Redefining high school is a controversial idea. And it's just one part of a comprehensive set of education reforms that the New Commission on the Skills of the American Workforce is urging in order to prepare workers to be competitive in the 21st-century global economy.

Now, three states – Massachusetts, Utah, and New Hampshire – have agreed to pioneer some of those proposals. If they succeed, backers say, they could build support around the country for radical changes to an education structure that still looks largely as it did more than a century ago.

These states "see clearly that the age of incremental change has not been working, [and they] are working to create new systems that will produce vastly better results," says Marc Tucker, cochair of the commission, a project of the National Center on Education and the Economy.

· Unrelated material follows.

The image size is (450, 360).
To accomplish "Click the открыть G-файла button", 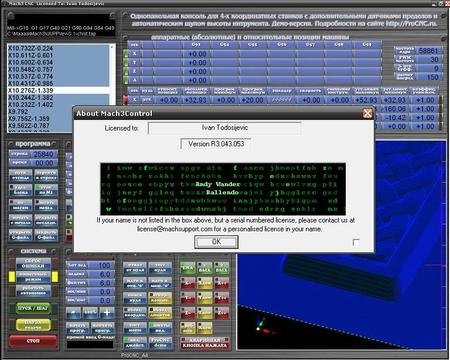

There's skepticism about how much the states will really tackle from the commission's vast agenda outlined in its 2006 report, "Tough Choices or Tough Times." It calls for restructuring school systems to save money and redirecting those savings toward elements such as universal prekindergarten and higher teacher salaries. But "it's significant that three states are willing to try some of these ideas," says Jack Jennings, president of the Center on Education Policy in Washington, which advocates for public education. "It shows that the discussion about reform is being broadened beyond the current test-driven accountability system," represented by the federal No Child Left Behind Act (NCLB).

NCLB's focus on closing achievement gaps was supported by business coalitions but has been criticized for coming up short. The commission's 2006 report adds a focus on "getting our best and brightest to achieve at very high levels, to be the drivers of new ideas and entrepreneurial approaches," says Patrick McGuinn, a political science professor at Drew University in Madison, N.J. Balancing resources between these two goals is a longstanding problem, he says.